Jumat 04 Sep 2015 19:04 WIB

13 Juta Anak Timteng Putus Sekolah

Red: operator

REPUBLIKA.CO.ID, DAMASKUS -- PBB merilis data anak sekolah yang terimbas perang di Timur  Tengah, Rabu (2/9). Menurut badan PBB yang khusus menangani anak-anak, Unicef, ada lebih dari 13 juta anak yang putus sekolah karena konflik dan perang.

Dilansir laman Aljazirah, jumlah anak putus sekolah tersebut meliputi lima negara, antara lain, 2,7 juta anak Suriah, tiga juta di Irak, dua juta di Libya, 3,1  juta di Sudan, 2,9 juta di Yaman, dan 700 ribu lain di negara-negara sekitarnya. Unicef mengatakan, konflik juga menyebabkan lebih dari 8.850 sekolah tak bisa  lagi digunakan. Banyak ruang kelas yang kini justru difungsikan sebagai tempat  penyimpanan bom rakitan.

Direktur Regional Unicef untuk Timur Tengah dan Afrika Utara, Peter Salama, mengatakan bahwa dampak konflik dirasakan oleh hampir semua anak di seluruh  wilayah Timur Tengah.

"Perang tidak hanya merusak fisik sekolah, tapi juga harapan dan masa depan anak-anak," kata Salama, dikutip BBC. Dari data Unicef pada 2014 tercatat 214 serangan berlangsung terhadap sekolah-sekolah di Suriah, Irak, Libia, Palestina, Sudan, dan Yaman.
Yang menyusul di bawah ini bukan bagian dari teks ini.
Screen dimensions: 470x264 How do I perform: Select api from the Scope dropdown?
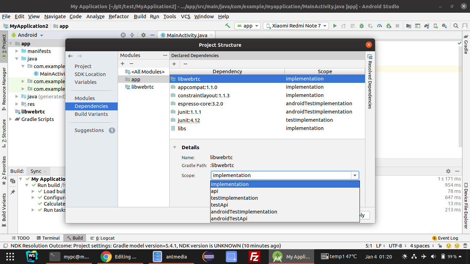(x=214, y=191)
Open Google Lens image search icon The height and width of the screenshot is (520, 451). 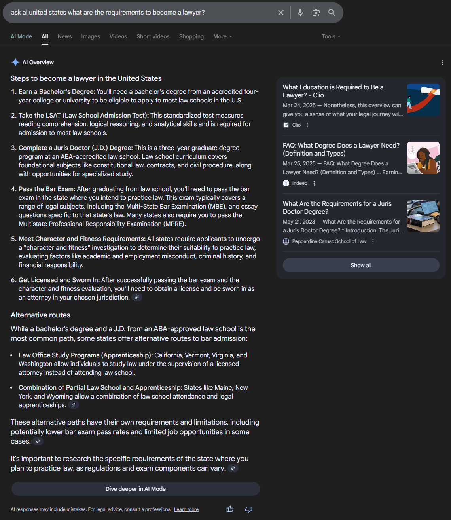[316, 13]
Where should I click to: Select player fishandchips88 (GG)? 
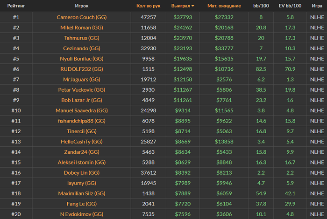pyautogui.click(x=82, y=121)
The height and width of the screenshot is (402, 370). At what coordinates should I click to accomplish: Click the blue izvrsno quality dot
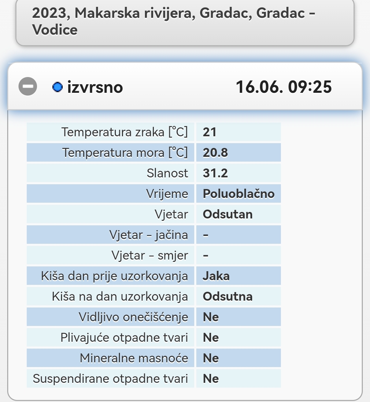(x=58, y=87)
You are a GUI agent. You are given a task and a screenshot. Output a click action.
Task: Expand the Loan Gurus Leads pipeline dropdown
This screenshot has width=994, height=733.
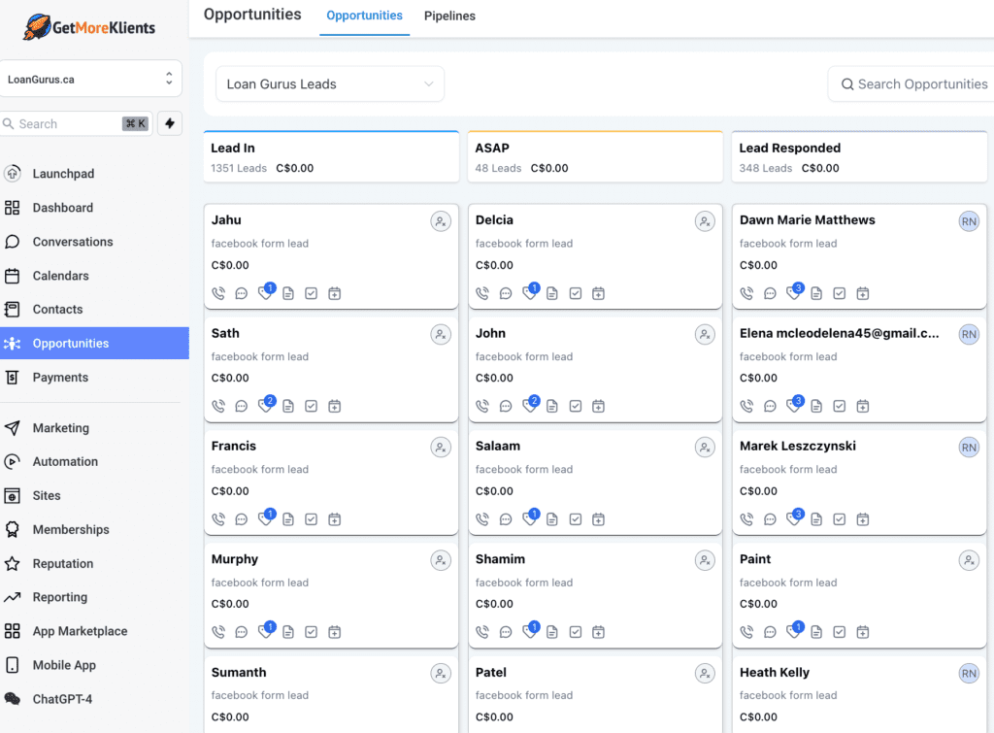click(x=330, y=84)
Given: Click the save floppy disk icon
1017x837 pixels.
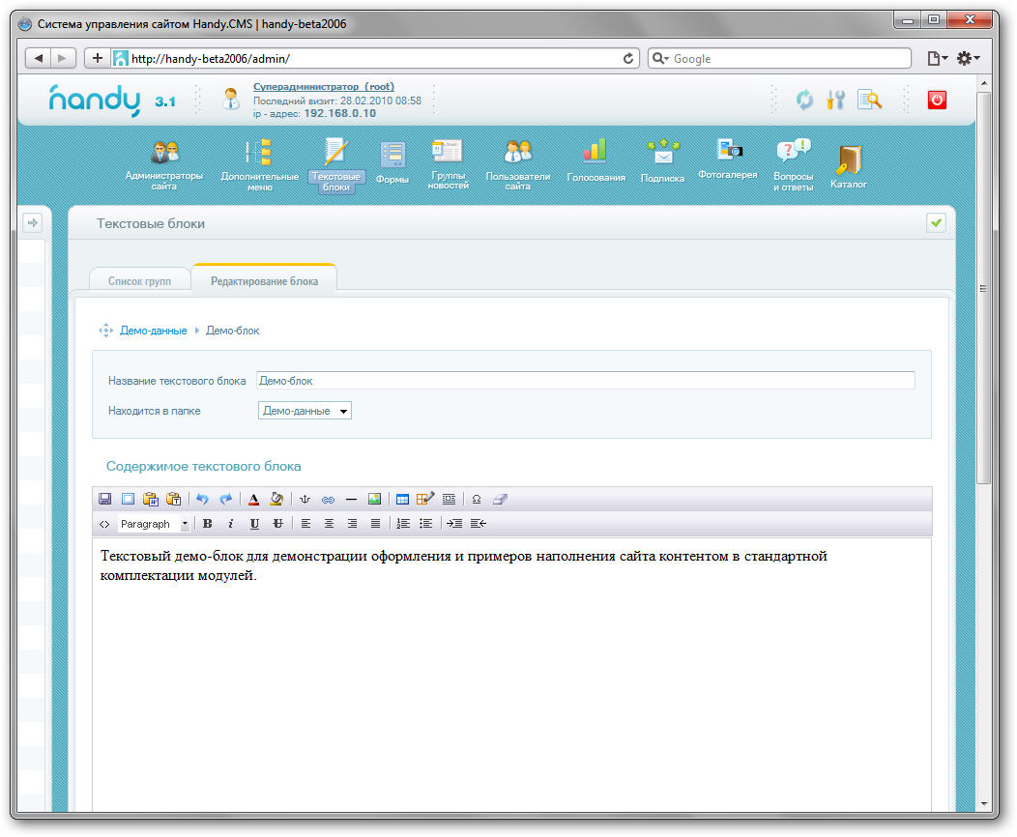Looking at the screenshot, I should pyautogui.click(x=105, y=500).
Sampai saat ini, satu dari empat sekolah telah ditutup sejak konflik meletus di Suriah.

Selain itu, lebih dari 52 ribu guru di Suriah juga telah meninggalkan pos mereka. Hal ini semakin membebani runtuhnya sistem pendidikan negara dengan kurangnya tenaga terampil. "Bahkan, guru-guru Suriah yang akhirnya menjadi pengungsi di negara-negara lain menghadapi hambatan yang mencegah mereka kembali bekerja," kata laporan Unicef tersebut.

Bahkan, Unicef menyatakan, sekolah bukan lagi tempat yang aman. Salah satu serangan terburuk melanda sebuah sekolah di wilayah Yaman. Serangan saat itu  ke ruang guru di sebuah sekolah di Amran menewaskan 13 staf dan empat anak-anak. "Pembunuhan, penculikan, dan penangkapan sewenang-wenang siswa, guru, serta tenaga pendidikan menjadi hal biasa di kawasan itu," ujar laporan Unicef.
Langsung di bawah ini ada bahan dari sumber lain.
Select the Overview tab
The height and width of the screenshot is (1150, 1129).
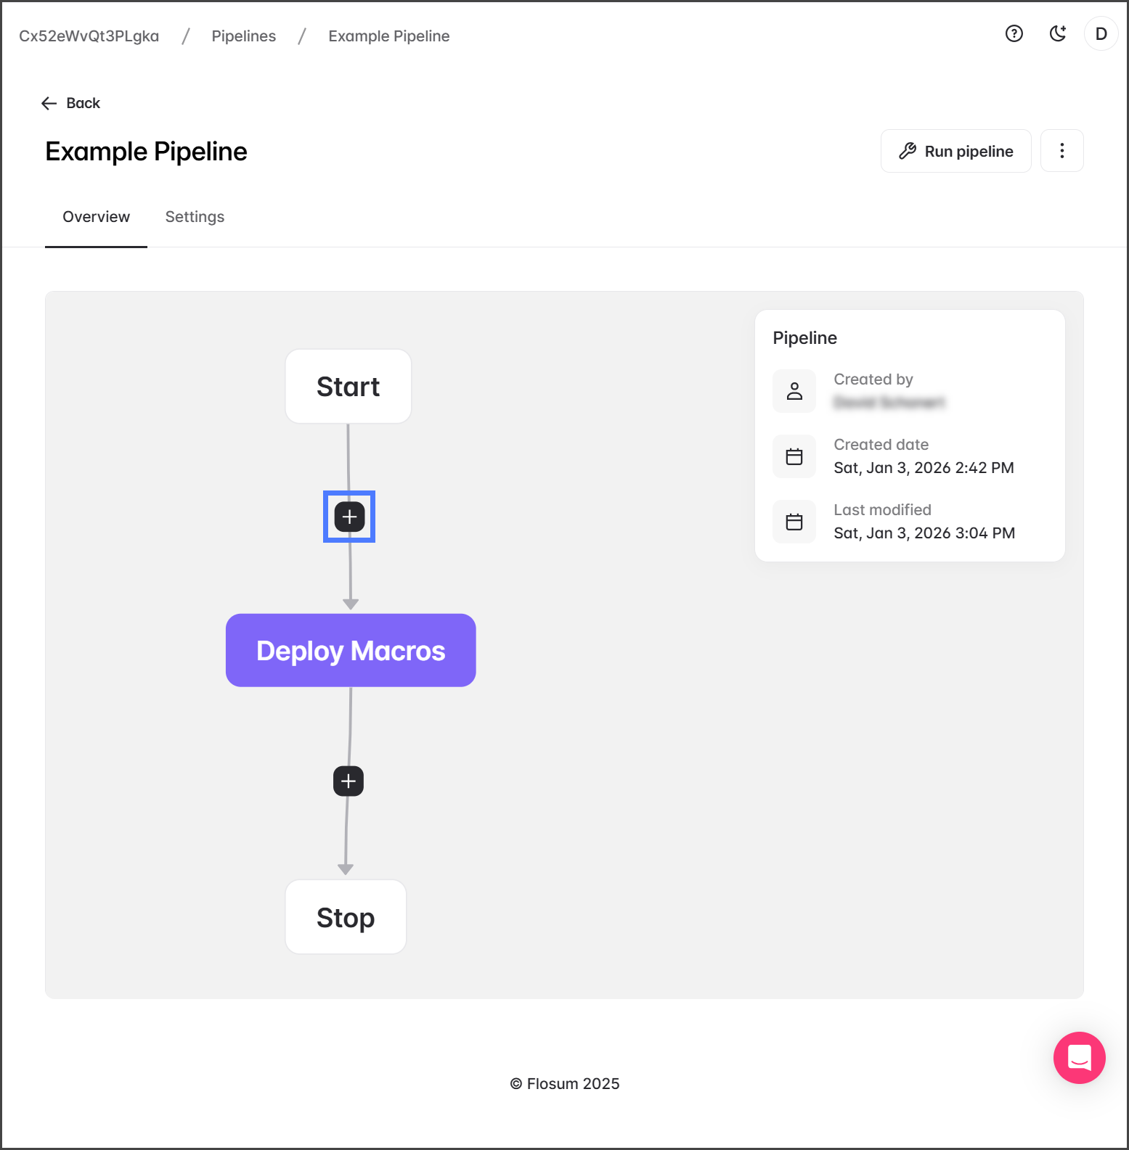[x=96, y=217]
Ratusan sekolah dan perguruan tinggi telah tutup sejak Maret, ketika koalisi Arab Saudi melancarkan serangan udara ke pemberontak Houthi yang merebut Sanaa. Sementara, di Jalur Gaza, PBB mengatakan, sedikitnya 281 sekolah telah dirusak  dan delapan lainnya hancur. Unicef menambahkan, di Irak, perang antara pasukan pro-pemerintah dengan kelompok Negara Islam Irak dan Suriah (ISIS) memiliki dampak pada sedikitnya 950 ribu anak sekolah. Ada sekitar 1.200 sekolah di Irak yang berubah fungsi sebagai tempat penampungan bagi pengungsi di dalam negeri.

Konflik Timur Tengah juga memengaruhi anak-anak sekolah di Libya. Lebih dari setengah dari total populasi anak di negara tersebut ikut mengungsi akibat kekacauan pascapenggulinan Muammar Qadafi. Mereka yang mengungsi pun otomatis tak bisa lagi bersekolah. Di kota kedua di Libya, Benghazi, PBB mengatakan, hanya 65 dari 239 sekolah yang masih berfungsi. Begitupun halnya di Sudan. Unicef mengatakan, tingginya jumlah keluarga yang melarikan diri dari kekerasan di Darfur dan Kordofan Selatan memberikan tekanan terhadap dunia pendidikan di sana.

Unicef menyerukan adanya layanan pendidikan informal yang lebih baik pada negara-negara yang terkena dampak penutupan sekolah. Tak hanya itu, Unicef  juga meminta negara donor untuk memprioritaskan pendanaan pendidikan di  seluruh Timur Tengah.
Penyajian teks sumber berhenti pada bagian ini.